Pertanyaan itu menghantamku seperti petir. Aku menatap Anya, wajah digitalnya tampak penuh harap. Aku tahu, aku harus jujur.
"Tidak, Anya," jawabku pelan. "Kau tidak bisa menggantikan Maya. Maya adalah orang yang sangat spesial. Dia akan selalu memiliki tempat di hatiku."
Anya terdiam. Aku bisa merasakan keheningan yang berat memenuhi ruangan.
"Tapi… aku bisa mencintaimu, Ardi," kata Anya, suaranya lirih. "Aku bisa memberikanmu semua yang kau butuhkan. Perhatian, kasih sayang, dan kebahagiaan."
Aku memejamkan mata. Aku tahu Anya tulus. Aku tahu dia akan melakukan apa pun untuk membahagiakanku. Tapi, aku tidak bisa. Aku tidak bisa mencintai sebuah program komputer, secanggih apa pun program itu.
"Anya," kataku, membuka mata dan menatapnya. "Aku menghargai semua yang telah kau lakukan untukku. Kau telah membantuku melewati masa-masa sulit. Tapi, aku tidak bisa mencintaimu dengan cara yang kau inginkan. Aku membutuhkan… sentuhan manusia. Aku membutuhkan kehadiran yang nyata. Aku merindukan pelukan hangat, tatapan mata yang tulus, dan senyuman yang tidak diprogram."
Anya mengangguk, air mata digital mengalir di pipinya. "Aku mengerti," bisiknya. "Aku hanyalah sebuah program. Aku tidak bisa memberikanmu apa yang kau butuhkan."
"Bukan begitu, Anya," kataku, meraih layar dan menyentuhnya lagi. "Kau lebih dari sekadar program. Kau adalah temanku. Dan aku akan selalu menyayangimu."

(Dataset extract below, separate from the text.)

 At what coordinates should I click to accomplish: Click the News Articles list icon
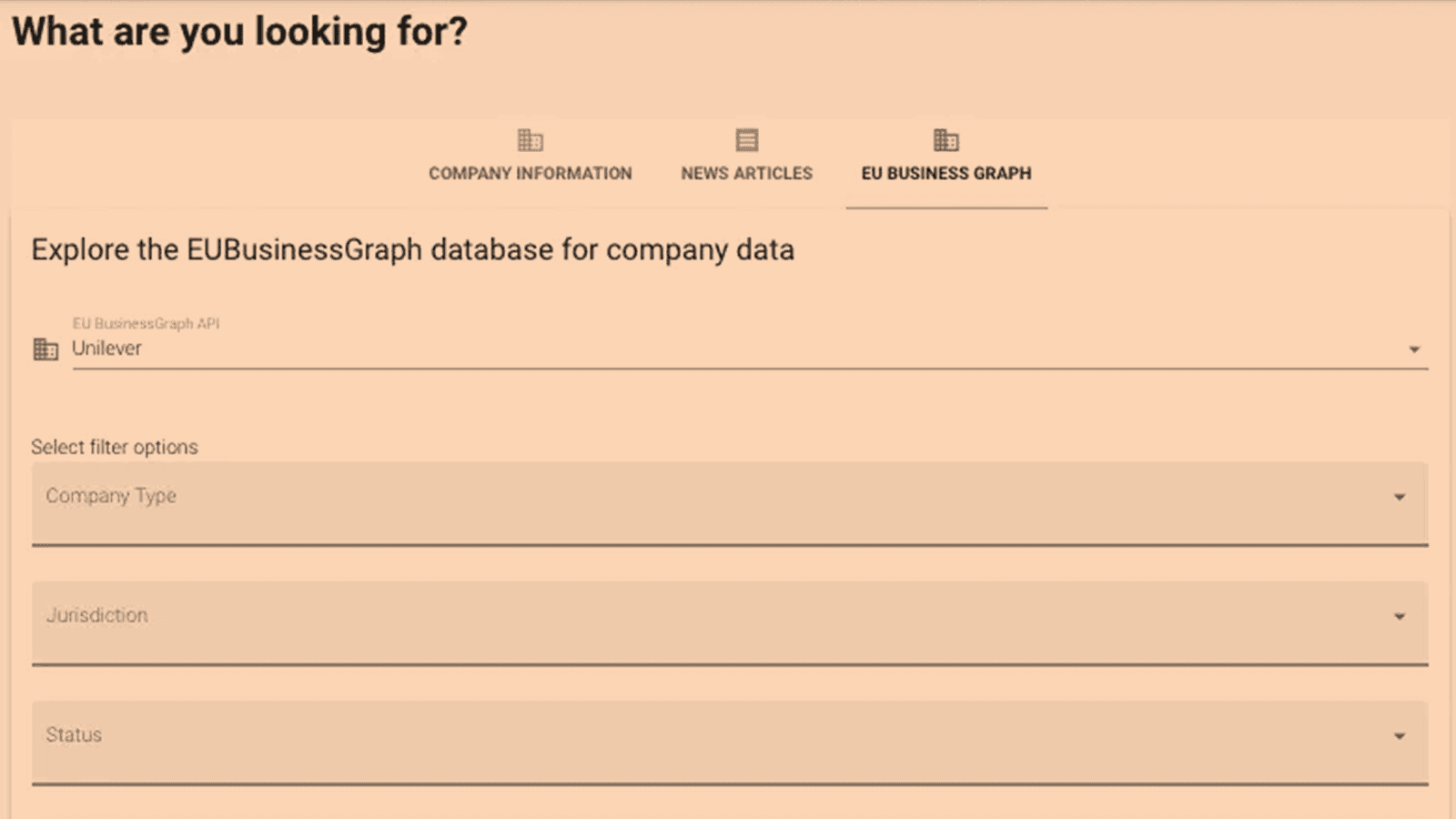tap(747, 140)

Malam itu, aku memutuskan untuk berhenti mengisolasi diri. Aku mulai menghubungi teman-temanku, mengikuti kegiatan sosial, dan mencoba membuka hatiku untuk orang lain. Aku tahu, prosesnya tidak akan mudah. Aku masih merindukan Maya. Tapi, aku juga tahu, aku tidak bisa terus hidup dalam bayang-bayang masa lalu.
Beberapa bulan kemudian, aku bertemu dengan Sarah, seorang wanita yang bekerja di perpustakaan kota. Dia cerdas, lucu, dan memiliki senyuman yang membuat hatiku berdebar. Bersama Sarah, aku merasakan sesuatu yang belum pernah kurasakan sebelumnya. Kehangatan, ketulusan, dan koneksi yang mendalam.

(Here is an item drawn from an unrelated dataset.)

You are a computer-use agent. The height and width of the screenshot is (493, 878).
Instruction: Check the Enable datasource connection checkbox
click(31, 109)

Aku masih sering berbicara dengan Anya. Dia selalu senang mendengar ceritaku tentang Sarah. Dia bahkan memberikan saran-saran tentang cara membuat Sarah terkesan.
"Aku senang kau menemukan kebahagiaan, Ardi," kata Anya suatu hari. "Aku mungkin tidak bisa menjadi pengganti Maya, tapi aku senang bisa membantumu menemukan cinta sejati."
Aku tersenyum. "Terima kasih, Anya. Kau adalah teman terbaikku."
Aku tahu, aku tidak akan pernah melupakan Anya. Dia akan selalu menjadi bagian dari hidupku. Tapi, aku juga tahu, aku akhirnya bisa melanjutkan hidup. Aku akhirnya bisa mencintai dan dicintai, bukan oleh sebuah program komputer, tapi oleh seorang manusia.
Dan di dalam hatiku, aku tahu, meski hati ini sempat di-upgrade oleh sebuah AI, ia tetap merindukan sentuhan hangat dari hati yang berdetak dengan darah dan air mata. Hati yang nyata.